According to the news release, "RIM will launch two optional 'app players' that provide an application run-time environment for BlackBerry Java apps and Android v2.3 apps. These new app players will allow users to download BlackBerry Java apps and Android apps from BlackBerry App World and run them on their BlackBerry PlayBook."
However, the release also notes that "The new app players for the BlackBerry PlayBook are expected to be available from BlackBerry App World this summer."
So if you rush out to buy a PlayBook this spring, you'll have to wait a few months to get those Android apps and see how well they run.
Crackberry clarified, "This doesn't mean that RIM is working with Google to bring Android marketplace to BlackBerry, but rather that developers who have made Android apps can sign up as BlackBerry App World developers (which is now free of charge) and distribute their apps to BlackBerry PlayBook owners via App World."
And as to the user experience, Crackberry notes, "Because these Android Apps and BlackBerry Smartphone apps will be running in a sandboxed environment, to use RIM's vocabulary we can likely expect the experience to be more along the lines of simple open-and-use 'apps' rather than the deeply integrated 'super apps' that RIM often likes to talk about."
Media analyst Jean-Louis Gassée sharply criticized RIM's app strategy for the PlayBook, as well as RIM's entire business approach of late. He points out that touting the PlayBook as running Android apps is misleading, since consumers won't be able to download apps from the Android app market and run them on the PlayBook.
Rather, developers will have to adapt their Android apps to run within the PlayBook's app player and then get them approved to be offered in the BlackBerry App World, a hurdle few developers are likely to be willing to jump for a new, unproven tablet with established competition.
"Launching what is clearly an immature product and trying to compensate for a dearth of applications with a misleading claim of compatibility with the wrong version of Android is insane," Gassée wrote.
I'm puzzled by the market strategy here. Clearly, RIM is using the PlayBook to push hard to get more users in the consumer media and gaming market. But that represents a huge away shift from the company's original (and still strong) market base, which is mostly corporate users focused on messaging services.
On that front, there's a further complication: The PlayBook reportedly falls short in terms of supporting the integrated messaging services that die-hard BlackBerry fans love.
According to Information Week: "The PlayBook will first launch in a Wi-Fi only configuration (Sprint will sell a WiMax version this summer).
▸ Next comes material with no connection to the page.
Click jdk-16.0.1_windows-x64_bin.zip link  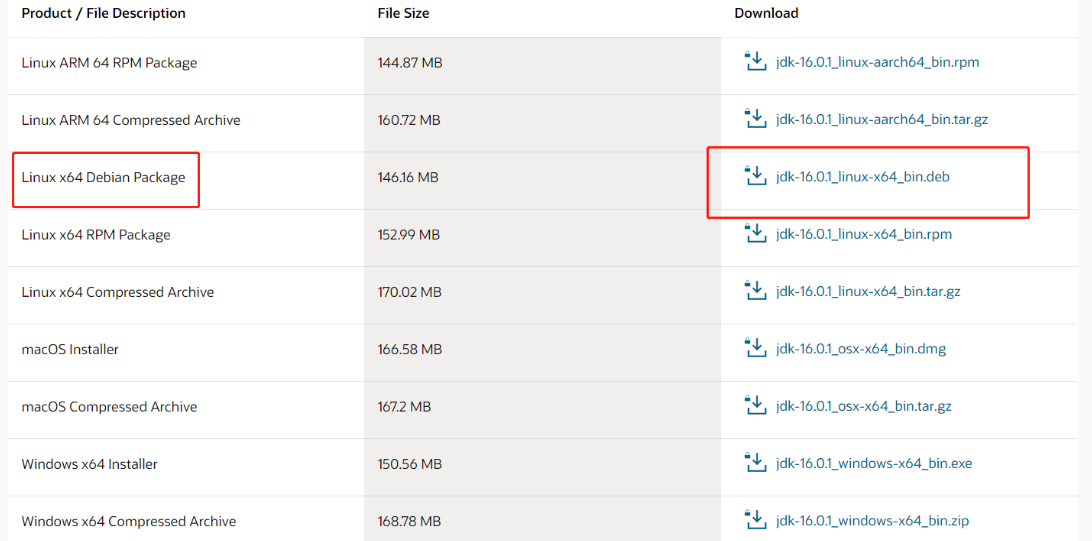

That means the PlayBook can only snag emails and other data when in range of Wi-Fi hotspots. Email, contacts, and calendar data are not 'live' on the PlayBook as they are on a regular BlackBerry. In fact, the only way to access live corporate PIM data is to tether a BlackBerry to the PlayBook via Bluetooth. The PlayBook will then mirror whatever data is on the BlackBerry."
This sounds like a huge drawback for RIM's existing business users. It means that in order to take advantage of the features BlackBerry users love, they'll have to carry around both devices and take the time to tether them.
It's good that RIM is branching out in new directions, and a tablet makes sense. But why not build on the company's strengths to create a robust tablet experience for business users rather than go flailing after the consumer and gaming markets, a strategy that pits the PlayBook squarely against the iPad? Doesn't sound like a fair fight.
The opinions expressed in this post are solely those of Amy Gahran.